Tra le situazioni di crisi, i sindacati ricordano British Telecom, che toglie l’attività ad Accenture lasciando 280 persone senza lavoro a Palermo, la crisi di Infocontact con 1.500 lavoratori a rischio in Calabria e i 200 lavoratori di Voice Care che a Ivrea hanno perso la commessa di Seat Pagine Gialle. Fino alle notizie di ieri, l’annunciata chiusura della sede di Teleperformance a Taranto con 1.500 lavoratori coinvolti, e la volontà di delocalizzare 4you a Palermo con altri 400 lavoratori che perderanno il posto. A fronte di queste crisi aziendali le tre sigle chiedono al governo di rispettare gli impegni assunti in occasione dell’incontro svoltosi al dicastero dello Sviluppo il 27 maggio scorso e di riconvocare il tavolo di crisi per avanzare proposte risolutive.
"E’ inaccettabile – rilancia Giorgio Serao per la Fistel) – che ci siano aziende che prive di qualsiasi forma di responsabilità sociale, dopo aver ricevuto tanto dai territori in cui sono cresciute, possano pensare di ricattare istituzioni e i lavoratori. Tutto questo è la dimostrazione che in assenza di regole il mercato cresce non favorendo gli imprenditori migliori ma quelli più spregiudicati. Il governo non può ritardare ulteriormente un intervento".
"Paradossale – continua Salvo Ugliarolo, segretario Uilcom – è scoprire che non solo lo Stato non chiede il rispetto di leggi esistenti in tema di delocalizzazioni di attività di call center ma che l’Ilo, agenzia del lavoro dell’Onu, abbia un programma finanziato con fondi dell’Unione europea finalizzato ad agevolare le delocalizzazioni di call center dall’Italia all’Albania per quelle imprese che vogliano abbassare il costo del lavoro. Il progetto - continua il sindacalista - ha visto un boom di delocalizzazioni dall’Italia mentre gli altri Paesi europei cercano di trattenere e riportare in patria il lavoro con tutti gli strumenti necessari".

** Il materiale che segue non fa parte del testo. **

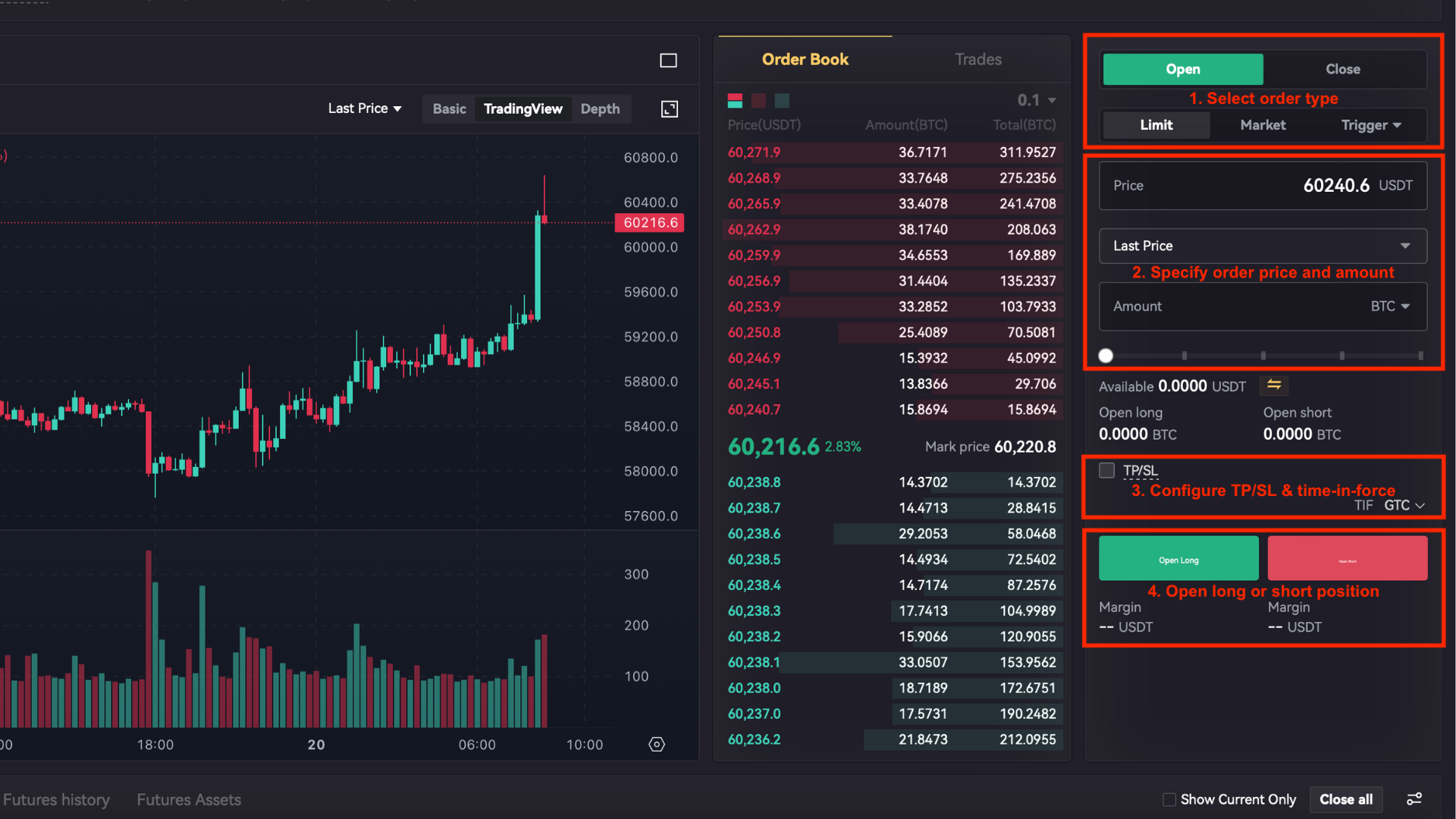Screen dimensions: 1456x819
Task: Show bids only in the order book
Action: tap(781, 100)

"In questo modo – ricorda Michele Azzola della Slc Cgil – non abbiamo recepito correttamente una direttiva europea del 2001 che tutela i diritti e l’occupazione dei lavoratori, mancato recepimento che è alla causa delle gravi crisi che investono il settore, mentre l’Europa finanzia progetti che spostano il lavoro dall’Italia verso altri Paesi. Ci chiediamo, conclude il sindacalista, se il silenzio del Presidente del Consiglio su tale situazione stia a significare che è consapevole e condivide quanto sta accadendo. Le migliaia di lavoratrici e lavoratori del settore non staranno in silenzio mentre l’ignavia di chi dovrebbe intervenire toglie loro ogni speranza. Dopo l’altissima adesione allo sciopero e la partecipata manifestazione nazionale dello scorso 4 giungo rilanceremo con nuove iniziative di mobilitazione e lotta sia sui territori sia a livello nazionale. Tutti devono sapere che questa vertenza andrà avanti sino a quando non saranno riconosciuti ai lavoratori i diritti previsti dalla legislazione europea e si dia piena applicazione alla legislazione italiana in tema di delocalizzazione delle attività perché, come hanno dichiarato i giovani industriali recentemente, se chi delocalizza in questo momento tradisce l’Italia, farlo con i soldi europei è un vera e propria pugnalata".